── MATERIAL FOR THIS EXERCISE

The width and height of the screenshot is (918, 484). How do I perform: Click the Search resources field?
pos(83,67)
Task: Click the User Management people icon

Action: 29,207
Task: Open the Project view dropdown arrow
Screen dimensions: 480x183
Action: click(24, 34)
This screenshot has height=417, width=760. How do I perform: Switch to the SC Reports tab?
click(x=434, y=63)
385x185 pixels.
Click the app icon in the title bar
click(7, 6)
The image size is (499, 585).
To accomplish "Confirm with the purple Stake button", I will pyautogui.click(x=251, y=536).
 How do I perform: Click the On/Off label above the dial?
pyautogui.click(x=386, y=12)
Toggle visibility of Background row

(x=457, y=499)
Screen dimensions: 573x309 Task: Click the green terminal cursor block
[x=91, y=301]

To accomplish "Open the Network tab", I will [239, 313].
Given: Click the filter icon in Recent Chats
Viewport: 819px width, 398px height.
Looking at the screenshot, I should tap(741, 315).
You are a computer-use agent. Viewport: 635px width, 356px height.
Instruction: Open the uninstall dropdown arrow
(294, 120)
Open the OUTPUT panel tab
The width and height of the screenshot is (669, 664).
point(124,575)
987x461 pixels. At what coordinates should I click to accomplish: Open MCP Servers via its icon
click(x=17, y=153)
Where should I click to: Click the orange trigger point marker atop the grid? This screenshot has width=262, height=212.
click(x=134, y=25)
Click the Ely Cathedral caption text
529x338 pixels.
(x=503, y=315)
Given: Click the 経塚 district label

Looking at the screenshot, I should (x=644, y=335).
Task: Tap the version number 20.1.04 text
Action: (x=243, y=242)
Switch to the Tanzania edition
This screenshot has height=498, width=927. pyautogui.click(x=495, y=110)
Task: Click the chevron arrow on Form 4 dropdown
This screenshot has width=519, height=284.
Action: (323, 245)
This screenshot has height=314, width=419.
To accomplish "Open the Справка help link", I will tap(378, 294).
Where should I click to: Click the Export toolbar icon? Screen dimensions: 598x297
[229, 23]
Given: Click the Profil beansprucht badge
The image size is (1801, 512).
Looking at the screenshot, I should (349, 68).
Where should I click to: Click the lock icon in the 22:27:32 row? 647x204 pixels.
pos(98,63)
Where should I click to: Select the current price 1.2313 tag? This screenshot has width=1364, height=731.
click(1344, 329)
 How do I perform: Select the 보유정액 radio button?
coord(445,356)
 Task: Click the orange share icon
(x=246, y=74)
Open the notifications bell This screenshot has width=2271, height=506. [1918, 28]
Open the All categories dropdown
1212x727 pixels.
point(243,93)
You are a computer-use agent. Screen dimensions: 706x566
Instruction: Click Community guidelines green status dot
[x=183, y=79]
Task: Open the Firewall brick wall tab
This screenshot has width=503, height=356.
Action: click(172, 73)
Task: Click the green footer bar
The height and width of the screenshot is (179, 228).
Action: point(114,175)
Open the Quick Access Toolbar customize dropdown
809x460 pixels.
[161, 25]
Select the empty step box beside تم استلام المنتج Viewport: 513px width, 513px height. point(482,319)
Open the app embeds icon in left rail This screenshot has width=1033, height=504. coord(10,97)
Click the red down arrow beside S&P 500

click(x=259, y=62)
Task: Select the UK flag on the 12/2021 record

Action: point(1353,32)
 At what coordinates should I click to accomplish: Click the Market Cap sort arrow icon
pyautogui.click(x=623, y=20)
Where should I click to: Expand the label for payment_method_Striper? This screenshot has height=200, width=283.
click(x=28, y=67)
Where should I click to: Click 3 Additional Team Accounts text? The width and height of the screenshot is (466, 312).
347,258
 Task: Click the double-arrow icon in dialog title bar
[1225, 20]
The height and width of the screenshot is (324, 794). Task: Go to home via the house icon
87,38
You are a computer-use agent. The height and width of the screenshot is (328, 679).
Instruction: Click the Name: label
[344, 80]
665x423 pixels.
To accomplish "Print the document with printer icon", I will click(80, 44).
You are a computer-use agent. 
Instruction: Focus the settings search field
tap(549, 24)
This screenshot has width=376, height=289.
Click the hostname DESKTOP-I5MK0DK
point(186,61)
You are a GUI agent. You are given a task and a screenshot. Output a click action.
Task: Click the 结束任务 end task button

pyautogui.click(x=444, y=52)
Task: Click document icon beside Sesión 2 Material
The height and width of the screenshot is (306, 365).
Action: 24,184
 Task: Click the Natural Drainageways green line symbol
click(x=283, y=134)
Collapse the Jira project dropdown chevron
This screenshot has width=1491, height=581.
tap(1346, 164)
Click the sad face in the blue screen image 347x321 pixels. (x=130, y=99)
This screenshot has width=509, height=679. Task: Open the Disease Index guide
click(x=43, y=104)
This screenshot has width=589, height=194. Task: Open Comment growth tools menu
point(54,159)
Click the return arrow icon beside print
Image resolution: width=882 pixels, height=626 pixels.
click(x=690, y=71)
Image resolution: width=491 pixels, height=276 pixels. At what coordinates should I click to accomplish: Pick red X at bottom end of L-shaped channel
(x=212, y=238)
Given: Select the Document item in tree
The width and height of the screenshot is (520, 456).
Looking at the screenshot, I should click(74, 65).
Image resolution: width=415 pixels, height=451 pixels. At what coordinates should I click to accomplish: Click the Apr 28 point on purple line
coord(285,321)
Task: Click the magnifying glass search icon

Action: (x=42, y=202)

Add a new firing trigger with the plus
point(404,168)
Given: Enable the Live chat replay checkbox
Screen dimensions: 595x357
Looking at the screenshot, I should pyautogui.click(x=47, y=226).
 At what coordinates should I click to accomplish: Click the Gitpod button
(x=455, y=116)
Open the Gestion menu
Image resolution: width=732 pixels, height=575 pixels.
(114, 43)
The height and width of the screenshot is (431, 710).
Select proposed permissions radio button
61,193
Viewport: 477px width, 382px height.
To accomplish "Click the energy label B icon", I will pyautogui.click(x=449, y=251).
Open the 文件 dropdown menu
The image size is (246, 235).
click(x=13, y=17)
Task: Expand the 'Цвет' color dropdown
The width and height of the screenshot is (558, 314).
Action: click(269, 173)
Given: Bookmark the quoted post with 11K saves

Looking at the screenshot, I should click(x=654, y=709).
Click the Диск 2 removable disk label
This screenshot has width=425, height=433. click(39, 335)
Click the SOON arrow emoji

────

WHAT YOU SHOULD DO> Across the whole listing, show each line where the word "chevron" occurs.

EXERCISE RESULT>
Task: Click the chevron arrow on Form 4 dropdown
Collapse the Jira project dropdown chevron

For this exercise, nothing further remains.